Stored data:
•••
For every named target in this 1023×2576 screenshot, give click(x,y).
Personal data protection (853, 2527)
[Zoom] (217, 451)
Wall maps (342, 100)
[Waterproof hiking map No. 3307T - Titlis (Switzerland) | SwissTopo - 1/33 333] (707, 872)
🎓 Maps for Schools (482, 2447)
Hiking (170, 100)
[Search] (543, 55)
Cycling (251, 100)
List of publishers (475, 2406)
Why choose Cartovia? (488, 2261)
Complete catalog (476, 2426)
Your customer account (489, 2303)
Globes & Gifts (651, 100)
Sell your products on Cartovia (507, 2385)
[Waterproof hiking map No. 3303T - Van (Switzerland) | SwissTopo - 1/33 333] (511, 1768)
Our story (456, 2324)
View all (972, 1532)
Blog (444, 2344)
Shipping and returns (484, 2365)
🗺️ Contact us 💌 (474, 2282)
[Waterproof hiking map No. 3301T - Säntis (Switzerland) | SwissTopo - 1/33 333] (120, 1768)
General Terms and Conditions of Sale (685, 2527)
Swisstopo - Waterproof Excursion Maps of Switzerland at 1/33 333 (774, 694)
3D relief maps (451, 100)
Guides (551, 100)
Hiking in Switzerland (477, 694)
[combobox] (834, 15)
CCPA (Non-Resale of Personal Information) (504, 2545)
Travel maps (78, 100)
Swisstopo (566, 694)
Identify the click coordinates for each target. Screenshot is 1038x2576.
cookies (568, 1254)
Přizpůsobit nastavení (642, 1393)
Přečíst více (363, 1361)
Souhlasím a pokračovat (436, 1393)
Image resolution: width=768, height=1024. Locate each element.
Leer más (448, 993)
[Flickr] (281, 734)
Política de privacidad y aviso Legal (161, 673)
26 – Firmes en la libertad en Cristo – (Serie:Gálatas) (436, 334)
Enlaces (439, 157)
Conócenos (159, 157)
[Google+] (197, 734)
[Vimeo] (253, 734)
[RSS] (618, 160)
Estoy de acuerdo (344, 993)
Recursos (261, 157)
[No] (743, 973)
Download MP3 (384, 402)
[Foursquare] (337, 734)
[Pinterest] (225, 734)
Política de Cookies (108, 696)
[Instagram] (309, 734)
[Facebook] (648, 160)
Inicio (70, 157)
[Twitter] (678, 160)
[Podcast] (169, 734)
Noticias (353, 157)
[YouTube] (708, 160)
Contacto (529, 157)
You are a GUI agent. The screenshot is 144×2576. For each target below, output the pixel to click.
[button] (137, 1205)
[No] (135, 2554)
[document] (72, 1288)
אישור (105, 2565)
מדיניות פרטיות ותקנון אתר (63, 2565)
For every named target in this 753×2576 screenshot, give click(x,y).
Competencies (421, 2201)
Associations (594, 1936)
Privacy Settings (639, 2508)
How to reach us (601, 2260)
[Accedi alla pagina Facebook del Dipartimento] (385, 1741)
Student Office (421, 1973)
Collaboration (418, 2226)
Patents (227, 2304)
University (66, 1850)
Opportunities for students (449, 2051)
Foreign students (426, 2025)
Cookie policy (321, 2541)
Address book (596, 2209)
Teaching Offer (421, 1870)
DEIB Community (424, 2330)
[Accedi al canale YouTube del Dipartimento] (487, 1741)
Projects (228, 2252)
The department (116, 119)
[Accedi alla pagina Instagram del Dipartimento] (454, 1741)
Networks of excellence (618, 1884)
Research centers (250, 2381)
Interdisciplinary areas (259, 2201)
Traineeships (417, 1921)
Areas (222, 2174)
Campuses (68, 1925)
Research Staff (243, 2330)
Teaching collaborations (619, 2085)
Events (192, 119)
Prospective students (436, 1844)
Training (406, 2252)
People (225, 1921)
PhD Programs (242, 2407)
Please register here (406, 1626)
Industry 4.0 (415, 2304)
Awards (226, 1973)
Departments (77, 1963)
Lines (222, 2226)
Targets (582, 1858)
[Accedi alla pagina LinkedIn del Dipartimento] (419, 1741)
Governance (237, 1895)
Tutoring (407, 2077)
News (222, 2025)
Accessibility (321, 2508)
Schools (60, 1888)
•••
→ ASSIGNMENT
Quote exactly the stretch of lines above that starts at the first one and ends at the line with "Swisstopo (566, 694)", and nothing beyond it.

→ PROBLEM SOLUTION
For every named target in this 1023×2576 screenshot, give click(x,y).
Personal data protection (853, 2527)
[Zoom] (217, 451)
Wall maps (342, 100)
[Waterproof hiking map No. 3307T - Titlis (Switzerland) | SwissTopo - 1/33 333] (707, 872)
🎓 Maps for Schools (482, 2447)
Hiking (170, 100)
[Search] (543, 55)
Cycling (251, 100)
List of publishers (475, 2406)
Why choose Cartovia? (488, 2261)
Complete catalog (476, 2426)
Your customer account (489, 2303)
Globes & Gifts (651, 100)
Sell your products on Cartovia (507, 2385)
[Waterproof hiking map No. 3303T - Van (Switzerland) | SwissTopo - 1/33 333] (511, 1768)
Our story (456, 2324)
View all (972, 1532)
Blog (444, 2344)
Shipping and returns (484, 2365)
🗺️ Contact us 💌 (474, 2282)
[Waterproof hiking map No. 3301T - Säntis (Switzerland) | SwissTopo - 1/33 333] (120, 1768)
General Terms and Conditions of Sale (685, 2527)
Swisstopo - Waterproof Excursion Maps of Switzerland at 1/33 333 (774, 694)
3D relief maps (451, 100)
Guides (551, 100)
Hiking in Switzerland (477, 694)
[combobox] (834, 15)
CCPA (Non-Resale of Personal Information) (504, 2545)
Travel maps (78, 100)
Swisstopo (566, 694)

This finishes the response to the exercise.